One may recapitulate the Holy Sacrifice of the Mass in three parts. The first is the preaching of the Faith, from the beginning of the Mass up to and including the Creed. The priest devotes himself to deepening his own faith and to preaching the Gospel. My dear friends, what a magnificent role, what a splendid ministry Our Lord has given us! To communicate the Faith, to believe in the Divinity of Our Lord Jesus Christ! That is the synthesis of all our preaching: to communicate to souls this profound faith in the Divinity of Our Lord Jesus Christ and hence in all this which has realized the Son of God on earth to save our souls, to unite us with Him.
You will preach this Faith that you have studied long and meditated upon during the six years of seminary; you will preach it to children in the catechism. You will try to communicate to these souls of children the love of Our Lord Jesus Christ, the veneration of Our Lord. Jesus loved the children. He loved to bless them. He loved to see them approach Him, and he even said that if one wished to enter heaven, he must be like these children. You will also love the children, to speak to them of Our Lord, to lead them on the way to heaven. And then you will preach to the adults by all the means at your disposal today. One must admit that we have more means today than in the past to make known the Word of the Gospel: by writing, and even by the radio, by all the occasions we are given, by the rapidity of our travel, speed which permits us to attend well the faithful as was not possible in the past. So the modern means can be put at our disposition to communicate the Faith, preserve in the Faith those who have received it. That is the great task, more particularly today when atheism is everywhere, when the sects spread errors on the subject of the Catholic Faith. You will preach courageously and firmly the Catholic Faith in its integrity. That is what the first part of your Holy Mass represents. And you will rely in your preaching on Tradition particularly, and the Scriptures which communicate to us Revelation, which communicates to us this fundamental revelation of the Divinity of Our Lord Jesus Christ. May God help you, May the Holy Ghost enlighten you in your preaching and in the diffusion of the Faith that you will preach so as to convince those who will hear you and to give them this desire to unite themselves to Our Lord and to better know Him.
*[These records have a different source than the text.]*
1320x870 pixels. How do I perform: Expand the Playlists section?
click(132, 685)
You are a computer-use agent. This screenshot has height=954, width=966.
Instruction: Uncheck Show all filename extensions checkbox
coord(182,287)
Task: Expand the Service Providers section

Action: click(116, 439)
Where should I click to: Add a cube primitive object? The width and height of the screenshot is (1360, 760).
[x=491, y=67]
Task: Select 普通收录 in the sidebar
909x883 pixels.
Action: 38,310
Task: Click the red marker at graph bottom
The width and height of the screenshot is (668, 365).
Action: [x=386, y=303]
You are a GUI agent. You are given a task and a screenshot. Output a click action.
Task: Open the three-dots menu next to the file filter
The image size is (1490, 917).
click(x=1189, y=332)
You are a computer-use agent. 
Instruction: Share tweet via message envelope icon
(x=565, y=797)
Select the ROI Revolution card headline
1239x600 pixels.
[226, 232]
When the Apostles said that they will give themselves to prayer, it seems to me that the two other parts of the Mass, that which goes from the Credo until after the Pater Noster, and that which follows the Pater Noster, are summed up in prayer, are a great prayer. Particularly the second part which has as its center, like its summit, the Consecration which is the re-enactment of the Sacrifice of Our Lord on the Cross.
The Cross of Jesus was His great prayer, His offering: could He have had a prayer more pleasing to His Father than His divine Sacrifice, His total offering to His Father for the glory of His Father? All His words on the Cross are manifestations of His love: love of His Father when He said: "Father, I commend My soul into Your hands"; when He said "All is consummated"; love for his neighbor when He said to the good thief, "Today thou shalt dwell with Me in paradise"; when He gives St. John as a son to His Mother and when He gives His Mother to St. John; it is also to continue the action of His Mother near the Church, near the Apostles. All is love in Our Lord Jesus Christ upon His Cross.
You will love, my dear friends, to meditate, to contemplate the Cross of Our Lord Jesus Christ, to live the Sacrifice of Our Lord Jesus Christ, most particularly in the contemplation of the Most Holy Trinity, in this love that you should have for God. Because it is this love which should be the love which will make you love your neighbor. Don't upset the order of ends. The end for which we should love our neighbor is the glory of God, it is love of God, and consequently, it is really the love of God. There is only a definitive love: the Love of God to which relates the love of neighbor.
Oh, be men of prayer, my dear friends; be men of meditation, be men of contemplation! Do not be among those who say: "We are not monks, we are not contemplatives because we are not enclosed in a monastery." What a grave error! Each priest—and each Christian besides—should be a contemplative, should meditate on the great Truths of our holy religion, which are the realities—which represent the realities of heaven, the great realities of heaven and earth. Then—may this sublime part of the Mass encircled with mystery by the silence in which the liturgy envelops it—may this great mystery be the object of your continual meditations.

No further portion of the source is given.